What if I could let him see the freedom? The other side of the emptiness?....
He was shaking with uncertainty, and anger…and now fear, too. Even if it is right—why do I have to be the one who saves us all?
Unless it just has to be that way sometimes, because it’s right. Because I’m part of what scares him. Maybe for him, I’m the It in the darkness—the thing that comes real, that comes alive without permission…and frightens God Himself inside His own creation…
He stood there on that brink, terrified.
What if it doesn’t work?
And what if it does? said another voice that he finally re
cognized. Now he knew it was his own soul answering him, a sound he hadn’t heard in too long.
The Other’s eyes were still looking at him out of his own reflection; as frightened, as uncertain as he. And the look decided him. He glanced at the dark lady. He could see her watch his trembling: and he threw it all away.

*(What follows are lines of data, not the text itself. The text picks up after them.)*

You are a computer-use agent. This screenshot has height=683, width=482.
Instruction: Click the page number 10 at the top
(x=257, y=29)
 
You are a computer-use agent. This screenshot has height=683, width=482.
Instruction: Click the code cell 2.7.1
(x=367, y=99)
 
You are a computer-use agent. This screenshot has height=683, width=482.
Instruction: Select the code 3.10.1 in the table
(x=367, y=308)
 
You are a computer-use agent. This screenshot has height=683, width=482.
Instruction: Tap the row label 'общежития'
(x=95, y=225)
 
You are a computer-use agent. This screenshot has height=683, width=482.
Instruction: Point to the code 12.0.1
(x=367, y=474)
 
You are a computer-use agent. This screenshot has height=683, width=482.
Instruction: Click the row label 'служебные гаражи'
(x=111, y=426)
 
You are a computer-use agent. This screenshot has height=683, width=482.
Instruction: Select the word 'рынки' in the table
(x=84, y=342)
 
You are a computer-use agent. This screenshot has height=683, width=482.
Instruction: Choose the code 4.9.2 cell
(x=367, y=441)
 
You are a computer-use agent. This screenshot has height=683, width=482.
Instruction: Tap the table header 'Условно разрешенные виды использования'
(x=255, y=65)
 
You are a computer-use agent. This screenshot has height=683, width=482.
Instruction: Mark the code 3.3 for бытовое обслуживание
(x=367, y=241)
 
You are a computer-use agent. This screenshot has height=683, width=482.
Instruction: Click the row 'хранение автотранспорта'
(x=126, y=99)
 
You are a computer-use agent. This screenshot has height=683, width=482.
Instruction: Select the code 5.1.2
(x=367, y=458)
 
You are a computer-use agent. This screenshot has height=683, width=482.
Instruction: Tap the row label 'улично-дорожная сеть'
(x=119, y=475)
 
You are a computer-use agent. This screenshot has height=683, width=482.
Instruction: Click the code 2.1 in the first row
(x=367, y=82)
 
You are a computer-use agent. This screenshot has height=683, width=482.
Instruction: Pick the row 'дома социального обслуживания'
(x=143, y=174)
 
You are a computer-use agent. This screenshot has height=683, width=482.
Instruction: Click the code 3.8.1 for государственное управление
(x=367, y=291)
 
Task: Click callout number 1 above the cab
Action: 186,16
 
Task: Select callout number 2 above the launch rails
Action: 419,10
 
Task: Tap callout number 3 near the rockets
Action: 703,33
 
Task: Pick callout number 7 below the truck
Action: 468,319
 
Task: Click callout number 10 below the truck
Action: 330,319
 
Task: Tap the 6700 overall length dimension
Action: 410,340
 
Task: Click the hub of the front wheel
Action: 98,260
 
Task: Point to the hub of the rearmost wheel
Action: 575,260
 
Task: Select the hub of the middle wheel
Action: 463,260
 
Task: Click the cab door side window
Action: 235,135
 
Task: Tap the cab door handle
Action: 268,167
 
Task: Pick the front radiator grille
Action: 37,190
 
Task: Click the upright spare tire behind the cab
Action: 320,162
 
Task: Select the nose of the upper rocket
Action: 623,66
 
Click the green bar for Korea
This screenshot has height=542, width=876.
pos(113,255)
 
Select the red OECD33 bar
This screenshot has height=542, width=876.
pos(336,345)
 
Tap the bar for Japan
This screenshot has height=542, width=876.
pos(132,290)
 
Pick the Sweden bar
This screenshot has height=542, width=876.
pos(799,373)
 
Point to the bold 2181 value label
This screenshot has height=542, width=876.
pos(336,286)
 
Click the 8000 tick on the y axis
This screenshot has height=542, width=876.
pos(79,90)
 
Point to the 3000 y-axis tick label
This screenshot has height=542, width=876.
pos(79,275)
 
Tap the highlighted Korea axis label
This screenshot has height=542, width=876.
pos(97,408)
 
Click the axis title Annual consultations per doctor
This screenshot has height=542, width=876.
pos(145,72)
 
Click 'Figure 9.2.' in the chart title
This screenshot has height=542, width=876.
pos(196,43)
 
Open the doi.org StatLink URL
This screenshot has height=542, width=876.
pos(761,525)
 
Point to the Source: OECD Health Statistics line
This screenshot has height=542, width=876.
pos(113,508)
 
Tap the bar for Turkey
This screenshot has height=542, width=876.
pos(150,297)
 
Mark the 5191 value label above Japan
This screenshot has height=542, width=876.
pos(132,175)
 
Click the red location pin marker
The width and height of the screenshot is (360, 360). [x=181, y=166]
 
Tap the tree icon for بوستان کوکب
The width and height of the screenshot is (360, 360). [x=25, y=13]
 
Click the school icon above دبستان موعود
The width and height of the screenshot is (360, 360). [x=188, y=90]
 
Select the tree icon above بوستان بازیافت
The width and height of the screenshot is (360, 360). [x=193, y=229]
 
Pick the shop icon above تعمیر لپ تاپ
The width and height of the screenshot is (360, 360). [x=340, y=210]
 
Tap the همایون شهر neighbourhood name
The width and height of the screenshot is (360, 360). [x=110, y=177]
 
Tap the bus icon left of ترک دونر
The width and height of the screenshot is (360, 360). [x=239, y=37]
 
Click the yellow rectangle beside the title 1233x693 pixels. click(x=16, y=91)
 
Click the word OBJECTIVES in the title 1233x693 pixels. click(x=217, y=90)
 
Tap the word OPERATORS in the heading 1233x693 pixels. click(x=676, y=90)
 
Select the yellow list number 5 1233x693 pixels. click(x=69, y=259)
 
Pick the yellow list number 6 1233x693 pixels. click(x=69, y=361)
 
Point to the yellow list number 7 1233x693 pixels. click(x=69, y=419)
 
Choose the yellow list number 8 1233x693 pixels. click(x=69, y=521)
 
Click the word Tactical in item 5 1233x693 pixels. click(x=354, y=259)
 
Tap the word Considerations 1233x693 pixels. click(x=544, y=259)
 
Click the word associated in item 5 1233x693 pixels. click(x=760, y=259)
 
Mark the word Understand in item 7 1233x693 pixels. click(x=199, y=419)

All right, he thought. I forgive you—for you knew not what you did—
He pushed himself up and away from the table, and prepared to do what he’d tried only once before, and had failed. This time, though, he didn’t refuse the gaze that had fixed on his before, from the glass; this time he locked onto the desperate poison-ice of the Other’s trapped gaze, though it burned down his bones. And though and though the Other tried to tear his gaze away, he wouldn’t allow it, grappling the Other with his own gaze, wrestling as with a cold and resistant angel—
He walked toward the glass, didn’t stop: just kept walking. He didn’t dare close his eyes. Not even at the last moment, when more than anything else, he wanted to flinched—
He hit the glass. It shattered.
The Other’s gaze and his joined in that shattering, ran together, became the same thing. It was as if the whole world was one great crash of glass, the glass over a million art prints in the future breaking under the weight of a reality weightier than theirs, the glass of endless empty-eyed windows in the past and present of the artist’s mind breaking too; and behind the noise, heaven singing hosannas in shattered fragments, ringing in shining shards and splinters on the ballroom floor of the sky, as art becomes reality and breaks it, freeing the artist, even if only for a while—
How long it took for the din and chime of falling glass to cease at last, he had no idea. But as it tapered away, like brittle bells crashing to nothing on the sidewalks of the world, he came to himself again, looking out the diner window, which now was nothing but razory unreflective fragments sticking out of the window frame. The street was still dark; but over the rooftops across the way, the faintest intimation of dawn was beginning to gather.